Now, mind you, Andrew Yang is no software or AI expert but he is connected with many of them through his business ventures. Okay, enough about Andrew Yang. What many don’t realize about the software engineering profession is that we have been using automation to write code since its infancy. Examples can be seen in external libraries, attribute accessors, active record, scaffolding, generators, test extradition, mass instructors, loop statements and gems. Anything that allows the engineer to focus on higher-level logic instead of writing a hundred if…else statements is a welcome advancement. Great, so what does the future hold?

Bayou

In May of 2018, with funding from Google and the US Military, Rice University released a project called Bayou. It was designed to take “neural sketches” of every Java file on Github (it can only read and write Java). It would then compile these hundreds of thousands of sketches and compile them to start pattern matching lines of code to see what is happening within the program. The user then gives Bayou a few keywords and it builds a neural sketch of its best guess. In this case, an API call:

In the same way that scaffolding has its pitfalls due to unnecessary files, Bayou has the same burden. It just returns the only three APIs it can and has no way of assigning logic once received.
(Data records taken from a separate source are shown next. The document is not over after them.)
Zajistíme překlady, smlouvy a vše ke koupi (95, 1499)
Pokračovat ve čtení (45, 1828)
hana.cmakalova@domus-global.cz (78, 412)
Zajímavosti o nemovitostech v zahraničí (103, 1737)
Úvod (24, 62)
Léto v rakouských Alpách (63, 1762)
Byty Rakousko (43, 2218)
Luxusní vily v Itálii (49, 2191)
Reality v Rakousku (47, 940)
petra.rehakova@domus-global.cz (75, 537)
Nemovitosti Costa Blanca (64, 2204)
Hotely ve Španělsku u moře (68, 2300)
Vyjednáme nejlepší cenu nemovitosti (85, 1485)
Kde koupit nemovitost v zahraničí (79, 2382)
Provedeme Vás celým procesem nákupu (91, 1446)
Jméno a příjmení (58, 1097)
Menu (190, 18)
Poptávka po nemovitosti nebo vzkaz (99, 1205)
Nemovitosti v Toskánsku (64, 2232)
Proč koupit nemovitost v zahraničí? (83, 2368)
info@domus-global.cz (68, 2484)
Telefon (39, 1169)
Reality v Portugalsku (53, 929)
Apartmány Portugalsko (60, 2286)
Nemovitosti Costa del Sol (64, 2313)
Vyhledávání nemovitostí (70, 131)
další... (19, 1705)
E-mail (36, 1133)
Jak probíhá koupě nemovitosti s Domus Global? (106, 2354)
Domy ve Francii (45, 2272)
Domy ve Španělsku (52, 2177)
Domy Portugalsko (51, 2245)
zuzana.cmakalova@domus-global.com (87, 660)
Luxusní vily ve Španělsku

Here is another snippet returned from Bayou. Here we can see an IF statement comparing identical variables equal to each other. To add insult to injury, the variable is never defined in the entire neural sketch and Bayou cannot interpret wildcards.
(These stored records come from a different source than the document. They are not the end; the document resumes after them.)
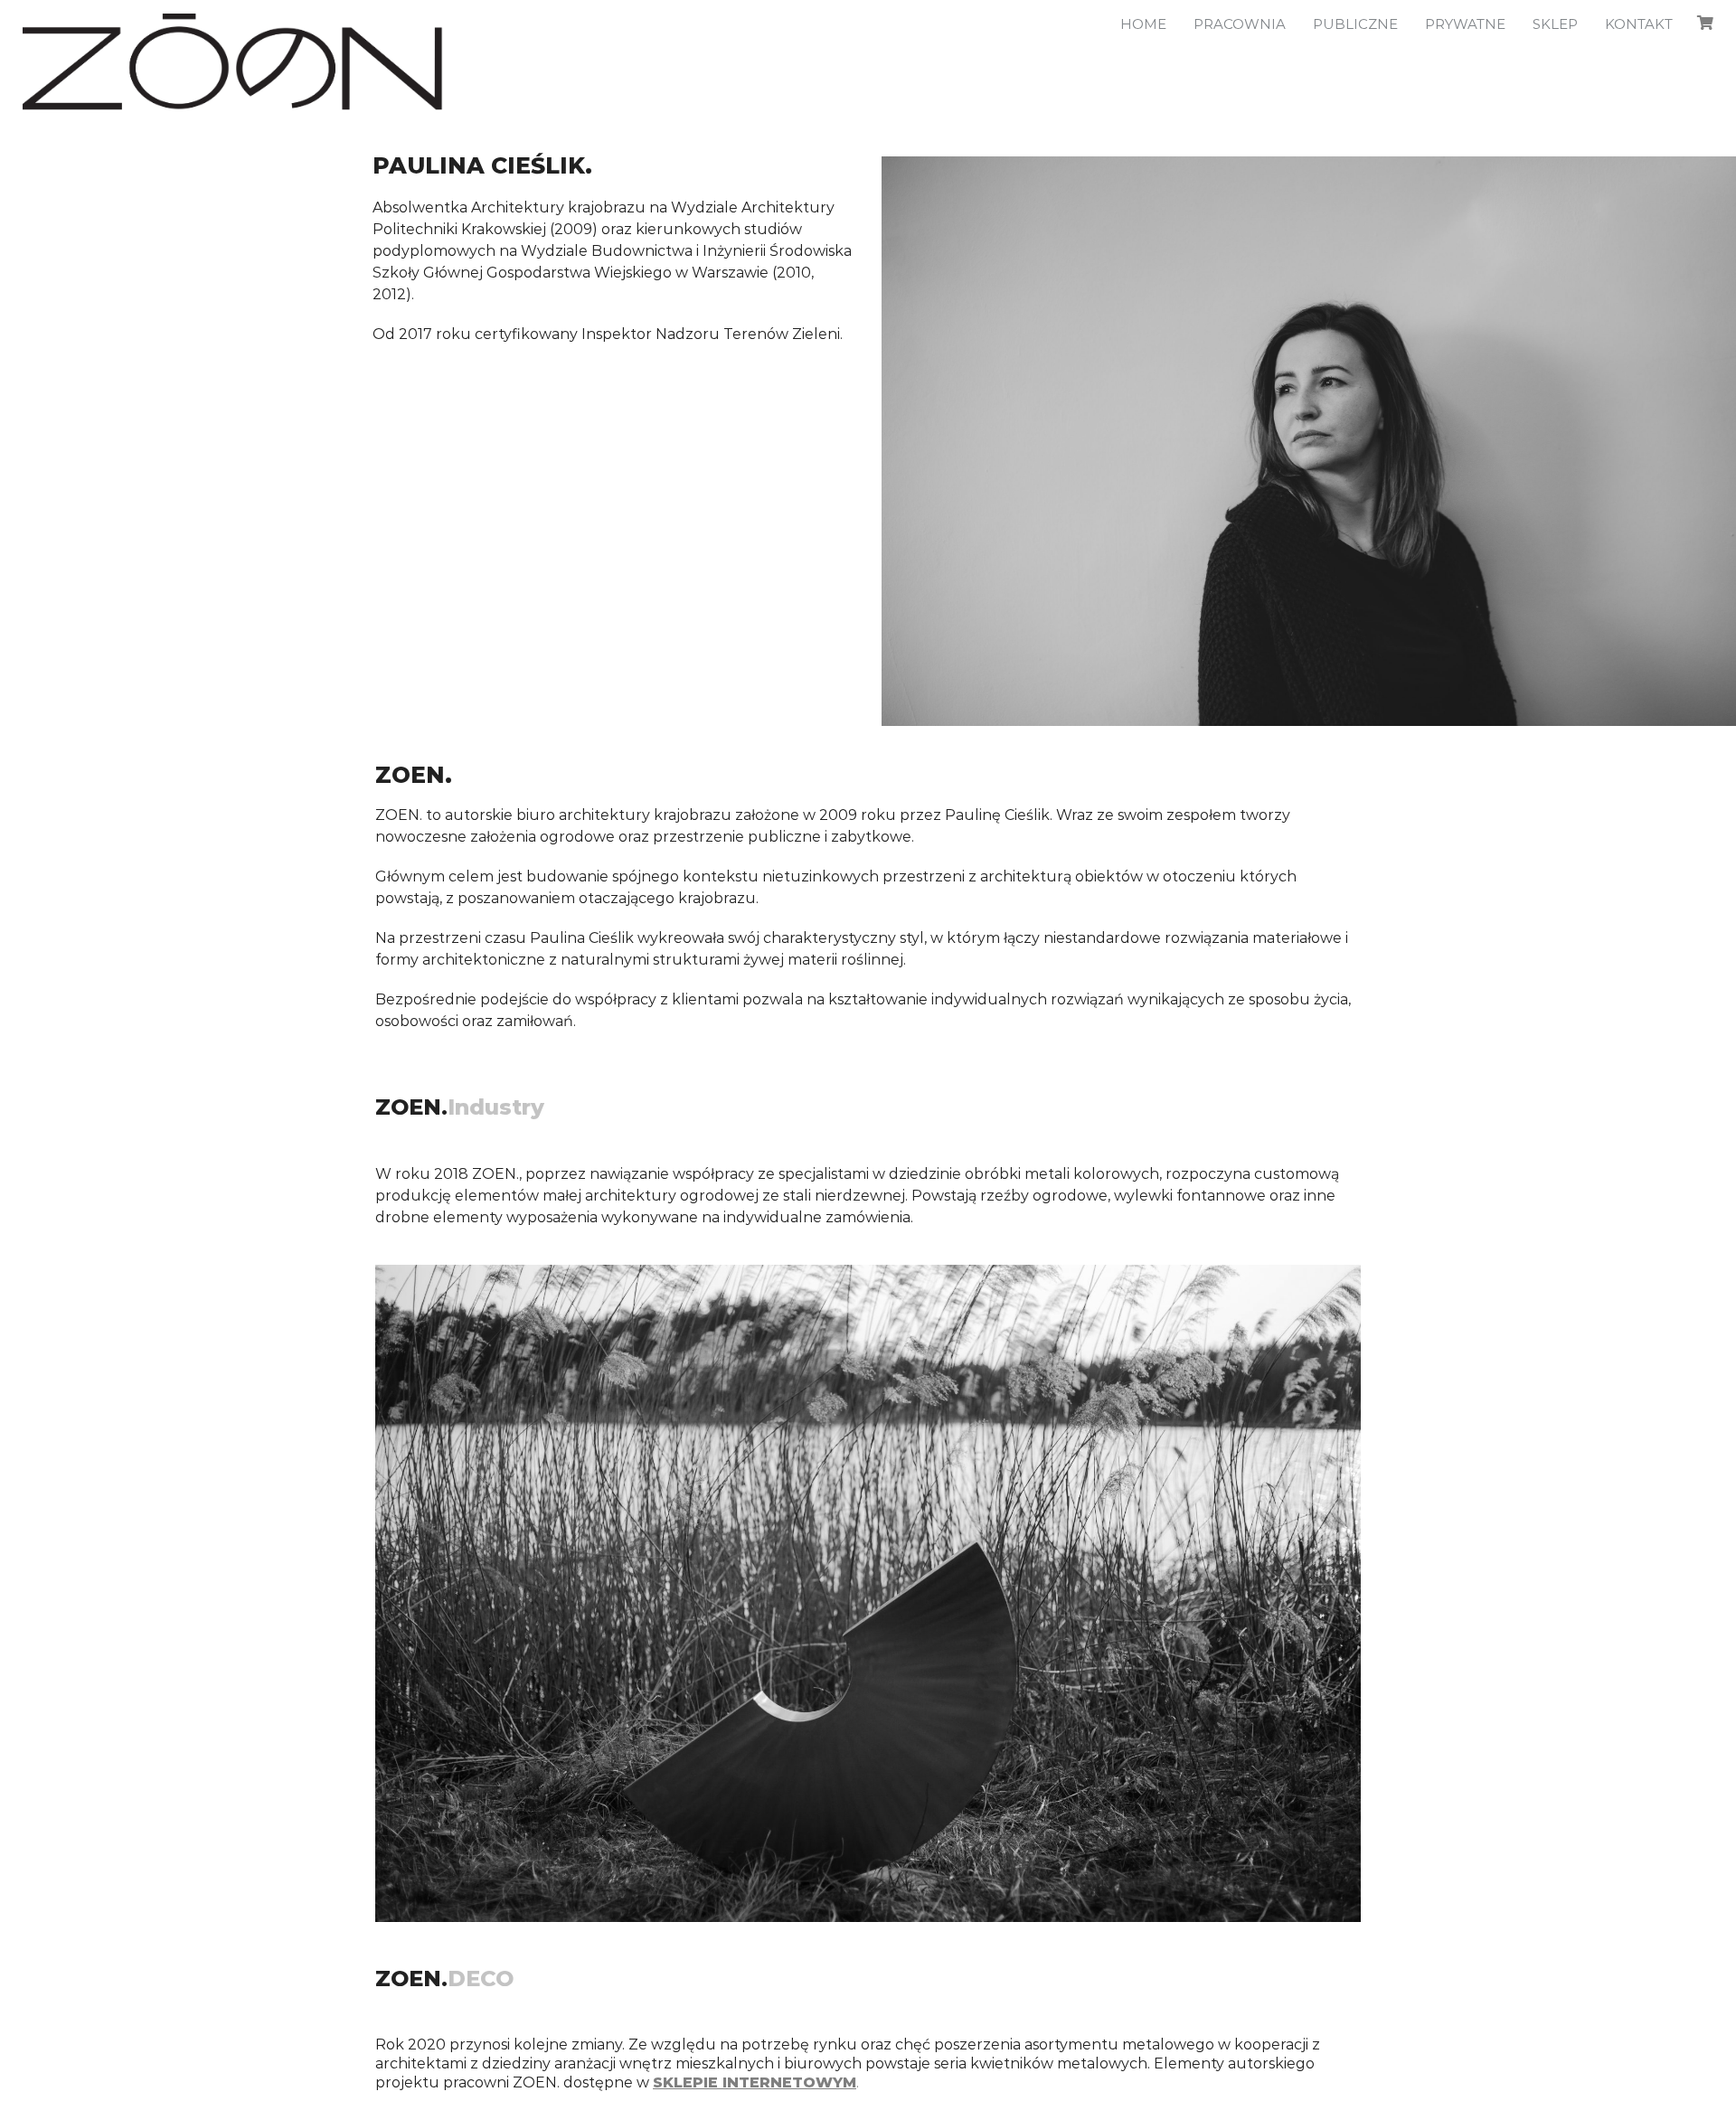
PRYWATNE (1465, 24)
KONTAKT (1639, 24)
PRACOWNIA (1240, 24)
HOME (1143, 24)
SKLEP (1555, 24)
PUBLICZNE (1355, 24)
Holes could be poked in Bayou’s code all day but it will improve with time. API calls are considered a pretty low-level task in software engineering. When it comes to making business decisions of feature rollouts and UI/UX design, Bayou has lightyears to go. The next step will be installing Bayou in an IDE, much like a snippet generator.

Complex Systems

April 10th, 2014 a woman in Seattle hears a rustling at her front door and calls 9–1–1. The line is busy. 9–1–1 is…BUSY?!?! She proceeds to call 36 more times, busy every time. She ended up scaring him off with a kitchen knife but it could have been worse. She’s not the only one either, it rang busy for a duration of 6 hours for 11 million Americans. Nobody knew where to turn, everybody pointing their finger at somebody else. The issue ended up being on a server in Englewood, CO ran by a company called Intrado. One of their engineers had set a function to increment every 9–1–1 call so they would have a unique instance holding info like a timestamp and GPS coordinates. The engineer also set a max number in the millions thinking it would never be hit. They were wrong. The issue took so long to pinpoint because no tests were written to flag the function on the assumption that they weren’t necessary.

In 2015 United Airlines had to ground their entire fleet worldwide because of a problem with their “departure-management system.” Examples of software failures are endless. We’re humans, after all. Now imagine a software system failing and nobody in the world can decipher the code. That wouldn’t be a system that would be safe to install with any lives at stake. We must be able to debug our code when it inevitably fails.

Conclusion

Software systems are always increasing in complexity. If no one can decipher the program then it simply can’t be rolled out. For that reason alone, automation isn’t coming for software engineers. Add it currently not being where close to the ability, having no business sense, no design sense and no way to feed it deliverables then the future remains bright for software engineers. AI will continue to be there to make your life a little easier but it isn’t coming for your job in the foreseeable.

I leave you with a quote from Marc Andreessen, “The spread of computers and the internet will put jobs in two categories: people who tell computers what to do, and people who are told by computers what to do.”